If the point is that some of what we call gaslighting dovetails with these large structures and some of it is simply interpersonal misunderstanding, the essay doesn’t really clarify the distinction. It is true that other people experience a different reality than us and that it can be impossible to ever reconcile these versions of memory. Intolerance for this or the idea that it represents some form of gaslighting is pernicious concept creep. It makes us harder to live with each other, to understand each other’s differences.

But oppressive structures are pervasive and deeply internalized. Delineating a line between what is and what is not abuse is a difficult project and perhaps not always a worthwhile one.
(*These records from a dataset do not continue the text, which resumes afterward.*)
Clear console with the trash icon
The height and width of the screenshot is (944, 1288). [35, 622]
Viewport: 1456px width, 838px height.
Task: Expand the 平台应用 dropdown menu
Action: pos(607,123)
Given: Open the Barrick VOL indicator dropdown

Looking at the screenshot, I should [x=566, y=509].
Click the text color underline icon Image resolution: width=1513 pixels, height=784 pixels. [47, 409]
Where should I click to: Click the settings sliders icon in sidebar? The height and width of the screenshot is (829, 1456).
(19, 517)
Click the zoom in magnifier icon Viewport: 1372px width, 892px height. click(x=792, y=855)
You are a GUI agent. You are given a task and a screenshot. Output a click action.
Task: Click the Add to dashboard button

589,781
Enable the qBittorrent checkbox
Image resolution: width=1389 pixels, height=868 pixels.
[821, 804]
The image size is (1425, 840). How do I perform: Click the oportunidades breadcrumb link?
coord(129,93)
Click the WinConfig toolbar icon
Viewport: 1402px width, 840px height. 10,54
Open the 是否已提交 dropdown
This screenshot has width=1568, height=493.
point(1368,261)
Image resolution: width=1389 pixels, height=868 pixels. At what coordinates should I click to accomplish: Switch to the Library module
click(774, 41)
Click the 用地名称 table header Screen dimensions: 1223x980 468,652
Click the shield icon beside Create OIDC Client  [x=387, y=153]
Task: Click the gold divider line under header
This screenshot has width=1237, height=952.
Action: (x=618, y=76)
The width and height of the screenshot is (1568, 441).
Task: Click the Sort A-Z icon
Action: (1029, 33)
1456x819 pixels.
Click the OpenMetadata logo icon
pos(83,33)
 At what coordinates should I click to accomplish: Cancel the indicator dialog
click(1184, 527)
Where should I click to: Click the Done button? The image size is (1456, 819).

There are regular examples of harm, after all, that may not be abuse. We harm each other routinely. To be close to others requires some amount of self-effacement, a willingness to recognize that your version of reality may in fact intrude at times on someone else’s and damage them in ways that are hard to accept. Jameson comes to the realization and encourages us in turn to realize that many instances of what we might call gaslighting is an inevitable aspect of intimate relationships and may not be motivated by evil. But that doesn’t undo other larger dynamics. Usually gaslighting relies not only on one person’s subjective reality, into which they inculcate the other person, but also on broader shared ideas which may be inherently at odds with our lived experience but to which we are nonetheless encouraged to conform.

Jameson tries to reframe gaslighting away from romantic relationships and towards other kinds of intimate relationships, like parents and children. I wondered though, as I was reading the piece, about other kinds of relationships where gaslighting might figure. At school, at work, in dynamics of mentorships or collaboration or friendship.

Have you ever been gaslit at work? You might think not. But many routine forms of workplace abuse probably come closer to gaslighting than some of Jameson’s examples. Have you ever tried to claim overtime and been penalized for failing to simply perform your work within regular business hours? Have you ever been underpaid in comparison to someone performing the same role for no perceivable reason, such as structural discrimination? Have you ever complained about labor violations or tried to free yourself from a bad job or to claim benefits to which you were entitled and been told that you have violated the trust of what, in essence, used to be a family?

Perhaps it is less that we are newly unable to tolerate intimacy and more that these structural dynamics, these oppressive systems, have increasingly crept into our personal lives. That we are increasingly dependent on the whims of wealthy financiers to survive. That the structures that make up our society are increasingly decrepit and unable to meet our basic needs. That violent right wing conspiracy theories have taken deep root not only in our government but also concealed on social media under vehicles of wellness, safety, and news, where they inculcate us unwillingly. That many of us are increasingly tied to archaic family structures with the rollback of reproductive rights, soaring rents, and widespread disregard for domestic violence and abuse. Perhaps the world seems more untrustworthy to the very young because it really is more untrustworthy. Who are we to deny them that?